Collected data entries
◆ ◆ ◆ ◆ ◆ ◆ ◆

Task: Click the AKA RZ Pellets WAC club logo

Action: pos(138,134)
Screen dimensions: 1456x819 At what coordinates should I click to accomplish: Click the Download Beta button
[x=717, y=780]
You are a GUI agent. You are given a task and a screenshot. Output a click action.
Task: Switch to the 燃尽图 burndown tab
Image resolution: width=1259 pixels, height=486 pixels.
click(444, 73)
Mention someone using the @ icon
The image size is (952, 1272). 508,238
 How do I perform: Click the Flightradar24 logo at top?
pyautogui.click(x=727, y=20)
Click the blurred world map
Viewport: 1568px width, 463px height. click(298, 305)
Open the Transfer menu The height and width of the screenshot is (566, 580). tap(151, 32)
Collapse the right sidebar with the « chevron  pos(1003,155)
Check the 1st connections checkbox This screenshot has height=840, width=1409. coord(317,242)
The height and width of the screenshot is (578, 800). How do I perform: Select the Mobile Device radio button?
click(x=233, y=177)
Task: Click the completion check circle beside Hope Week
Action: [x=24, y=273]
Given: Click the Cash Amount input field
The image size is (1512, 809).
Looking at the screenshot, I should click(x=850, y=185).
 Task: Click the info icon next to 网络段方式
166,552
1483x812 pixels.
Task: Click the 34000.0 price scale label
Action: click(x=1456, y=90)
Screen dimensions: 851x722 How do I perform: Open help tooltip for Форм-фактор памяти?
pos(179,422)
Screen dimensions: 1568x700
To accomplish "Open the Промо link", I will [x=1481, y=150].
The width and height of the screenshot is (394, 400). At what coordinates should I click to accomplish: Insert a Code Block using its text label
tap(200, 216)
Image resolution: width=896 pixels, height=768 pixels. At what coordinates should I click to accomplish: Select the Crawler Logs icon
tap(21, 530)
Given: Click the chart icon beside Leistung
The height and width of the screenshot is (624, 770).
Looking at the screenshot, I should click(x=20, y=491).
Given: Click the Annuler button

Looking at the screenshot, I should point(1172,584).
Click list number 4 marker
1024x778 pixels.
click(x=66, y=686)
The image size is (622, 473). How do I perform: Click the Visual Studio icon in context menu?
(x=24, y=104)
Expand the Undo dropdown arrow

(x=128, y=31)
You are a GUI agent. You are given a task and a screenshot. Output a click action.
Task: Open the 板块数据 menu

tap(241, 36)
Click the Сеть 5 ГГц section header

◆ ◆ ◆ ◆ ◆ ◆ ◆

DIRECTIONS FOR THIS TASK
Restate the entries above. Match them exactly.

EXERCISE SOLUTION
Task: Click the AKA RZ Pellets WAC club logo

Action: pos(138,134)
Screen dimensions: 1456x819 At what coordinates should I click to accomplish: Click the Download Beta button
[x=717, y=780]
You are a GUI agent. You are given a task and a screenshot. Output a click action.
Task: Switch to the 燃尽图 burndown tab
Image resolution: width=1259 pixels, height=486 pixels.
click(444, 73)
Mention someone using the @ icon
The image size is (952, 1272). 508,238
 How do I perform: Click the Flightradar24 logo at top?
pyautogui.click(x=727, y=20)
Click the blurred world map
Viewport: 1568px width, 463px height. click(298, 305)
Open the Transfer menu The height and width of the screenshot is (566, 580). tap(151, 32)
Collapse the right sidebar with the « chevron  pos(1003,155)
Check the 1st connections checkbox This screenshot has height=840, width=1409. coord(317,242)
The height and width of the screenshot is (578, 800). How do I perform: Select the Mobile Device radio button?
click(x=233, y=177)
Task: Click the completion check circle beside Hope Week
Action: [x=24, y=273]
Given: Click the Cash Amount input field
The image size is (1512, 809).
Looking at the screenshot, I should click(x=850, y=185).
 Task: Click the info icon next to 网络段方式
166,552
1483x812 pixels.
Task: Click the 34000.0 price scale label
Action: click(x=1456, y=90)
Screen dimensions: 851x722 How do I perform: Open help tooltip for Форм-фактор памяти?
pos(179,422)
Screen dimensions: 1568x700
To accomplish "Open the Промо link", I will [x=1481, y=150].
The width and height of the screenshot is (394, 400). At what coordinates should I click to accomplish: Insert a Code Block using its text label
tap(200, 216)
Image resolution: width=896 pixels, height=768 pixels. At what coordinates should I click to accomplish: Select the Crawler Logs icon
tap(21, 530)
Given: Click the chart icon beside Leistung
The height and width of the screenshot is (624, 770).
Looking at the screenshot, I should click(x=20, y=491).
Given: Click the Annuler button

Looking at the screenshot, I should point(1172,584).
Click list number 4 marker
1024x778 pixels.
click(x=66, y=686)
The image size is (622, 473). How do I perform: Click the Visual Studio icon in context menu?
(x=24, y=104)
Expand the Undo dropdown arrow

(x=128, y=31)
You are a GUI agent. You are given a task and a screenshot. Output a click action.
Task: Open the 板块数据 menu

tap(241, 36)
Click the Сеть 5 ГГц section header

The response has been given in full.